Chapitre 1
P A S D ' A - P E U - P R E S ! ! !
Toute la matinée Bess a eu mal au coeur.
.-- Tu as quatre ans aujourd'hui. Tu es une grande fille maintenant, avait dit maman. Tu ne dois plus faire ces horribles colères.
.-- Pourquoi à quatre ans, a demandé Bess ? Et pas à trois, ou à quatre et demi?
L'automne cette année, plus beau qu'un été, se termine dans une chaleur étouffante. On tourne en rond sans savoir où se mettre. Près du potager, les cages des lapins fument derrière les branches vertes. Les grandes pierres du puits pourraient cuire un oeuf. Même les poissons du bassin se cachent désabusés, dans leurs grottes d'algues vertes.

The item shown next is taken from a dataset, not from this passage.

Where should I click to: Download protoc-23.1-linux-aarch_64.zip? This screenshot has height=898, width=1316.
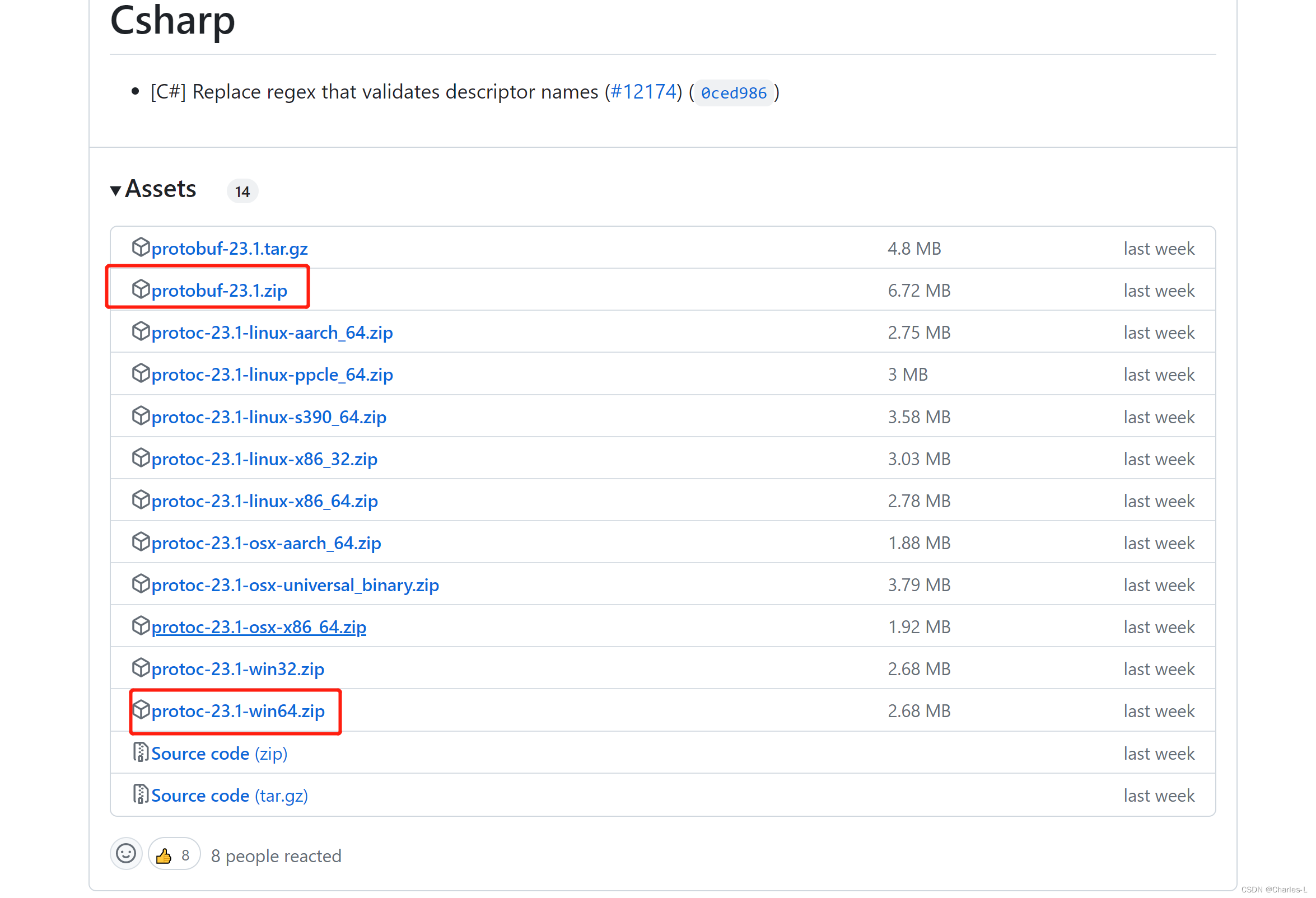click(x=272, y=333)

Bess traîne ses sandalettes de corde dans la poussière devant le perron. Elle les écorche sur les pierres des allées desséchées, dans les buissons secs des restanques. Le soleil se dédouble, tournant en vrille au-dessus de sa tête, quadrillant ses mains, ses joues et son cou à travers les trous de son chapeau de paille. Elle a terriblement mal au coeur.

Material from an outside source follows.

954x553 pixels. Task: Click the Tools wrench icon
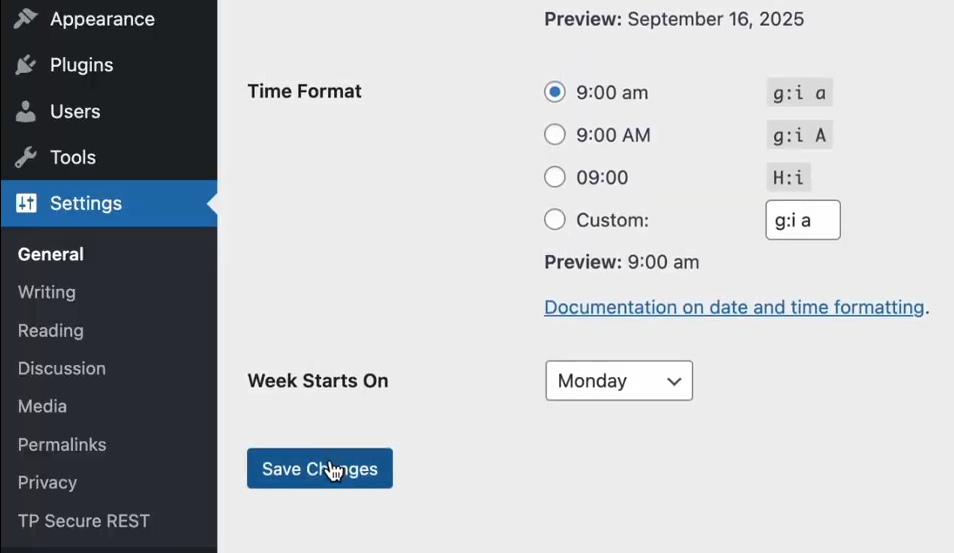point(26,157)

Au réveil, maman profitant de cet anniversaire lui a fait promettre de cesser de se rouler par terre en hurlant, pour être sage désormais. A quatre ans, on est une grande fille. Surprise, elle a acquiescé. Elle le regrette. Cette promesse la rend patraque. Elle désagrège toute sa journée, celle de demain et les suivantes à l'infini.
.-- Je me mets en colère, c'est vrai. Mais ils m'y poussent. Ils m'empêchent tout le temps de faire ce que je veux. Ils ne comprennent rien. Même si je hurle! D'énervement, elle piétine l'herbe, envoyant des coups de pieds sur la terre, vers les cigales stupides qui crissent toutes ensemble, sans laisser le temps de se répondre.

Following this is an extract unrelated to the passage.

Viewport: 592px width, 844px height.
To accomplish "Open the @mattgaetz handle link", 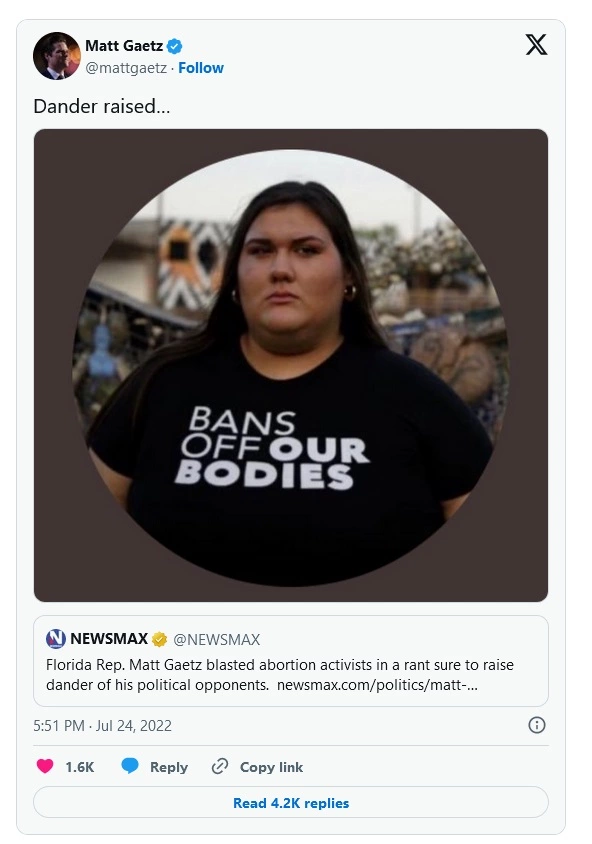I will [126, 68].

.-- Elles sont bêtes les cigales... Autant que la grosse Berthe. Elle n'ose pas dire: " presque autant que maman!". Sa petite maman si intelligente, si raffinée, que tout le monde admire, contemple, regarde rire, sourire et gazouiller dans ses robes claires, légères, dessinées de broderies roumaines à la mode... Bess n'ose pas s'avouer que maman, elle la trouve bête.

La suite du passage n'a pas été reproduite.